The Liberals will also address what I like to call ‘barriers to participation’, which include motivation, accessibility, affordability and time limitations. Lack of motivation to participate in sport can be entrenched by constant inactivity. Put simply, the less we do, the less we want to do.
This cycle of inactivity can be a chief factor in weight gain, which is reaching concerning levels in our society. One in five Australians (children and adults) are obese. A future Liberal government will aim to break the cycle of inactivity by encouraging inactive people to engage in low impact activities, such as lawn bowls, to get the ball rolling, so to speak, in terms of their fitness and health.
In many cases it is the first step which is the hardest, but after it is taken it is surprising how easy the next steps come. Accessibility is a problem for many people who are keen to get involved in local sport. Many competitions include teams from right across the metropolitan area which can lead to significant travel times in some cases.
Affordability of participating in sport can be a big problem to members of society, particularly to parents. Not only is it registration fees and player subs but also the cost of equipment which can easily be too much for the family budget.
With two children who have played sport at school and clubs over many years, I empathise with families on this issue. It is understandable as to why sport becomes the first thing to drop off the list when money is tight. We need to make it easier for people and parents to participate in sport regardless of their economic situation. The Rann government should be lobbying the federal government for assistance to ease the burden of these costs, possibly through a rebate system. After all, as we have flagged in the past, the impacts of youth participation in sport are immeasurable.
There must be a focus on working with local government to help ease costs. A lot of the time, councils have a direct role in sporting clubs and facilities and can play a part in reducing these expenses.
Finally, finding the time to engage in sport and recreational activities can be difficult. Not only does work or school take up most of a person’s day and week but many people are often too tired to get involved outside of this.
The state Liberals want to see more active workplaces and ensure that schools remain active through certain programs. In schools we want to make sure that sufficient time is being allocated outside of recess and lunch for physical activity, guarantee that there are enough physical education professionals in schools and ensure that schools have adequate resources and equipment to put this into action.
At workplaces, we want to see more activity during work hours through programs which get people out of their chairs and away from their desks (obviously not to the detriment of productivity).

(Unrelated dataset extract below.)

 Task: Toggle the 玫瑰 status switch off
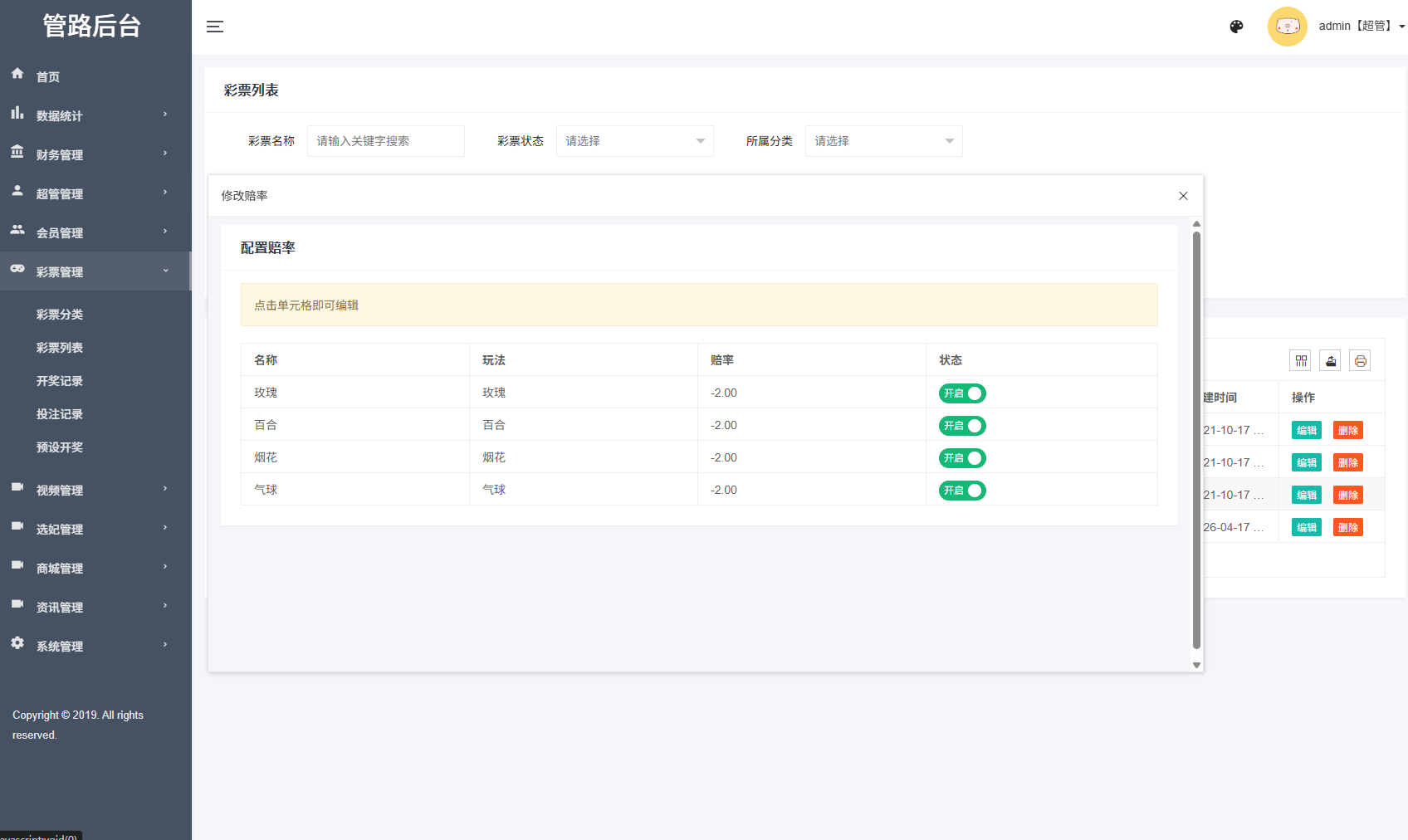coord(962,393)
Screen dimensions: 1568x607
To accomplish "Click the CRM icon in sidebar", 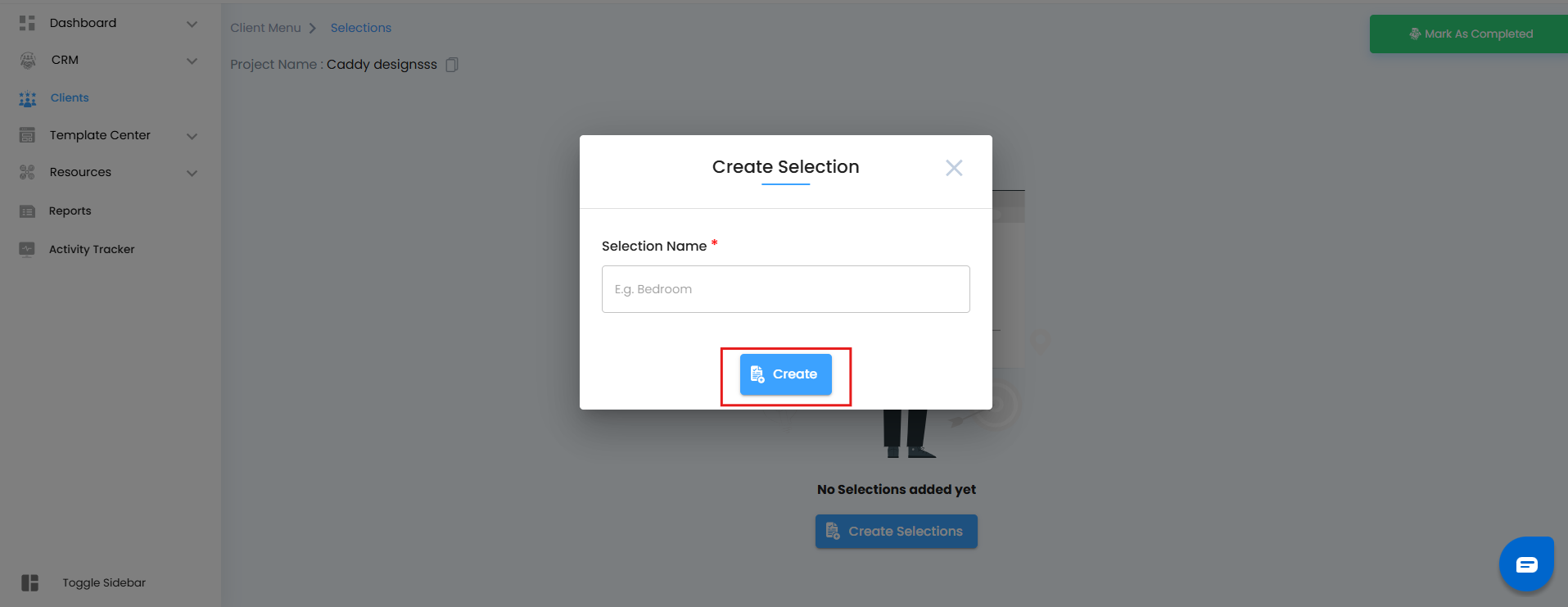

Programs such as the Corporate Cup, encouraging people to walk or cycle to work, to use the stairs instead of the lift, even the small things can have an impact. For too long this government has focused on its Adelaide Oval vision, which will not do anything for grassroots sport.
As I have mentioned, the Rann government has a long way to go to reach its participation target and the new Minister for Recreation, Sport and Racing has some very difficult times ahead.